What I did in San Francisco: Visiting for the first time in 15 years

If I'm 100% honest, this post took me way too long to write. I over thought everything and almost talked myself out of writing it altogther simply because it was mostly an overwhelming trip for a small town girl like myself. While I'd love to be able to call this a San Francisco city guide, I just can't... mainly for 3 reasons: this is only about the 4th time in my life that I've been to San Francisco, it's been 15 years since I last visited, annnnd I'm really not a city girl after all (I may have once thought I was back in high school when moving to London and becoming a fashion designer seemed as easy as baking cookies). So instead, I'm opting to simply write about my experience visiting, what I did, what I thought, and how I felt and hope that you'll be able to take away something from all of that.

I wanted to visit SF because out of all the cities in California, it was literally the one I have visited/or passed through the least. It wasn't my intention to avoid this city, it just happened and finally, I realized, hey, I might actually be missing out on something! So, I finally booked the trip and in somewhat of a nutshell, here's what happened.

Day 1: 
Arrived by train late afternoon in Oakland, an apparently simple 15 minute drive to SF. This made the train trip about 2 hours shorter. But, if you're not familiar with all the public transportation options (ahem, like me), you're in for an unnecessary bout of confusion. Long story short, next time I'm just going to take the Amtrak bus-train-bus route straight to SF even if it does take longer. Driving wasn't an option for me because I just can't deal with that kind of traffic. Don't judge me.

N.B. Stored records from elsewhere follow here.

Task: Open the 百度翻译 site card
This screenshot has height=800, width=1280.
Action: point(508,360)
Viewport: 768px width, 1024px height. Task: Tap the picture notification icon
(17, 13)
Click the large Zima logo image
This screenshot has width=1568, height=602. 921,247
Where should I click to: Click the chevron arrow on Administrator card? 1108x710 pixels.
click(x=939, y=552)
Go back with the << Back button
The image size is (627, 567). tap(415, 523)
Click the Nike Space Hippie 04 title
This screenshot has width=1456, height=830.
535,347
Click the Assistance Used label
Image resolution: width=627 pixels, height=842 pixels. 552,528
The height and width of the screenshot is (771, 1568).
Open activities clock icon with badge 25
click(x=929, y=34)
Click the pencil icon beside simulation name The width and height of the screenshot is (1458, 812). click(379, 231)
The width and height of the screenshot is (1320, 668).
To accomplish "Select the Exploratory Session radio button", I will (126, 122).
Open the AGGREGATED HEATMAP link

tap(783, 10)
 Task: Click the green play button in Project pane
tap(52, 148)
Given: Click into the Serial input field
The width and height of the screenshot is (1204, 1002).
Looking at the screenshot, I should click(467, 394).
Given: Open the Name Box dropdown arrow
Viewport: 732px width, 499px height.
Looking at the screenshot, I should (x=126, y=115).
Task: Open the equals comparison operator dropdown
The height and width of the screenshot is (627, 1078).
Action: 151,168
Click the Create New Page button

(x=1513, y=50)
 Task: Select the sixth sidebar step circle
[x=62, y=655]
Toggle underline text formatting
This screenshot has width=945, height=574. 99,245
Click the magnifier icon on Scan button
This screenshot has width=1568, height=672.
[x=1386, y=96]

Upon arrival, I was shocked to find my hotel was in a less than desirable area (for this reason, I won't be naming the hotel nor will I be naming the neighborhood because in this day and age with google, I have no excuse for making such a rookie mistake). Basically, I was a little overwhelmed (putting it mildly) by the extreme shadiness of this area (also, seeing a guy get mugged the next day from across the street didn't exactly put me at ease) And no, it wasn't Chinatown, in case the picture misleads you ;)


Day 1 (continued): 
Wanted to find a place to eat before it got dark out and found a Mexican fusion place. Retired to hotel room early in an attempt to recuperate for the next day.

Day 2: 
Haight-Ashbury was at the top of my list. I've been watching so many classic films lately that I wanted to get a real feel for all things vintage and not having been there since the last time I visited SF, I felt much more mature and educated now and able to appreciate the whole vibe. I found a few treasures at the Goodwill there (I saw so many great coats and furniture that unfortunately, I have no need for IRL).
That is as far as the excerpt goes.